I can just see it 6/7 years from now OP, you'll be one of those posters!

DH job and his attitude of "working to live" means we've always done 50:50 childcare, including taking time off in school holidays, going to other kids parties etc. We have lots of family time but equally both have our own hobbies.

I find your views very old fashioned and if I'm honest, a wee bit misogynistic.

No way would I have been happy for DH not to be there for bath time, school plays, sports days etc because he was out "providing for his family". That's both of our responsibility as much as the childcare is, that's why I also stayed in full time work and kept my career. I earn between double and sometime triple what DH does but I couldn't care less.

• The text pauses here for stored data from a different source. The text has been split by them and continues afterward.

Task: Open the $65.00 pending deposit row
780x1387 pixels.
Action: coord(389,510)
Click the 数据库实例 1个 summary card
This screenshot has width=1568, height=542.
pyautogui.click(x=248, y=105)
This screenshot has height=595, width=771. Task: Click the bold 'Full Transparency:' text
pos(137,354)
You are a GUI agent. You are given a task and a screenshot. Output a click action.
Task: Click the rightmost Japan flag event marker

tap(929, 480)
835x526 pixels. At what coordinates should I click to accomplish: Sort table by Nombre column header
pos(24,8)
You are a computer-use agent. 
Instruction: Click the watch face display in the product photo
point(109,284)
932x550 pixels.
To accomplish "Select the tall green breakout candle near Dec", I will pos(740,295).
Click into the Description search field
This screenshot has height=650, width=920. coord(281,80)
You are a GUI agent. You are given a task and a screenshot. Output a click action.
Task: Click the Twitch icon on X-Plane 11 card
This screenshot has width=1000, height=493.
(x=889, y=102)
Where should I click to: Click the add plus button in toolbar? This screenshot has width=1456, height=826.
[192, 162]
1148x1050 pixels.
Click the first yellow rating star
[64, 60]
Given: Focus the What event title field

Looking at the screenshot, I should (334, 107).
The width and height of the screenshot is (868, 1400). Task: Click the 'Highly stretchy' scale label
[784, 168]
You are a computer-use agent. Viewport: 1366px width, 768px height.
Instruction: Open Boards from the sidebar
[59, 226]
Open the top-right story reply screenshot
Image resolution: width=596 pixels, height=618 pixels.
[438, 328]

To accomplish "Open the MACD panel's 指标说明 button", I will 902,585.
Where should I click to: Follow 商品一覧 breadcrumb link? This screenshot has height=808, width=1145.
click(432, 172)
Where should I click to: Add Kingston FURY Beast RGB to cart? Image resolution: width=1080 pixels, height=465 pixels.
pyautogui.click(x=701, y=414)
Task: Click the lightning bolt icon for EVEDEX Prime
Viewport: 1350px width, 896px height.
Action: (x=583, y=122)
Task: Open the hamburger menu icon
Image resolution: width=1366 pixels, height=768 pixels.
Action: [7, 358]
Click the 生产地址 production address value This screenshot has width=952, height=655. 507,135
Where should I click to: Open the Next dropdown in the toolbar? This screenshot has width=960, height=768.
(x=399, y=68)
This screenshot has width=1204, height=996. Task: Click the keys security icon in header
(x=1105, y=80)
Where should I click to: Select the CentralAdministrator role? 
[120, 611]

I agree money and security are important, but no one should ever put that before their family or relationships Confused

Scott72 · 04/08/2019 22:45

Anyhow Turtleneck the question is how old are you. Mid-30s? And you want children of you own? Then unfortunately you are running out of time. The sort of man you want is apparently very hard to find. But this man you are seeing now sounds very decent. Give him a chance.

LolaSmiles · 04/08/2019 22:46

One minute the view is a man on a decent salary will only want a trophy wife, the next it’s that they will want the women to be earning like they are and don’t want to be spending their money funding someone’s lifestyle!
They're two different types of men who are likely to be earning a higher professional salary. rvby explains it well.

I think I see money and ambition as GENERALLY one and the same. Because one usually follows the other.
Which, with all due respect, combined with your belief that £45,000 isn't that good a salary and you don't know people outside that bubble suggests you've got a fairly narrow view of ambition and success.

He might also want someone who is happy to look after his children and has the ability to earn good money outside of doing that.
Assuming that the time time out doesn't hinder the woman's pay, access to progression, the lack of availability of part time working, being overlooked for promotion because they're always the one sacrificing their career (you said yourself your job would be the kids) and so the company chooses to promote someone more reliable, loss of experience and contacts during the time out, not being as up to date as someone who hasn't taken a career break. The overall implication of one career being sacrificed, namely yours, is highly likely to ensure that you really are making the sacrifice because there's very few people who are irreplaceable.

That's not to say women can't work and have children but I think you're being quite naive in thinking you'll get a man who has the same ambitions as you (until you want to give up work in which case he needs to continue being ambitious and clocking up promotions), who is happy for you to do all the housework and childcare because their job is important, whilst also pulling in a large salary of your own in an area of interest around being the main caregiver and housekeeper and continuing to have access to the same opportunities as before the break when you're now dropping the career around home life (because that's what you've agreed with your DP).

dodgeballchamp · 04/08/2019 22:48

is it materialistic to want to have a comfortable lifestyle with minimal money worries?

No, but it depends on what you call comfortable life

lalag · 04/08/2019 22:49

@Scott72
The sort of man you're after, about 40, very ambitious, well above average income, confident, and reasonably attractive too - what do you have to offer him? Why shouldn't he go for a younger woman, given that he can?

THIS.

My DH is 16yrs older than me. He, and his mates who also have younger wives, would much rather someone fun young and free than a boring senior lawyer the same age working all hours under the sun.

What do you have to offer these wealthy ambitious men OP? Except for your £250k flat...?

CestCeleste · 04/08/2019 22:58

@lalag interesting that you consider a senior level woman “boring” but a senior level man is like your husband is “ambitious”. Outright sexism.